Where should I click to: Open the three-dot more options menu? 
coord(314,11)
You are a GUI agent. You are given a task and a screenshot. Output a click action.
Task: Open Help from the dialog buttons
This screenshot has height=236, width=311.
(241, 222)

• • • • • • •

Task to complete → Repeat the records exactly, leaving out none of them.

Task response →
Where should I click to: Open the three-dot more options menu? 
coord(314,11)
You are a GUI agent. You are given a task and a screenshot. Output a click action.
Task: Open Help from the dialog buttons
This screenshot has height=236, width=311.
(241, 222)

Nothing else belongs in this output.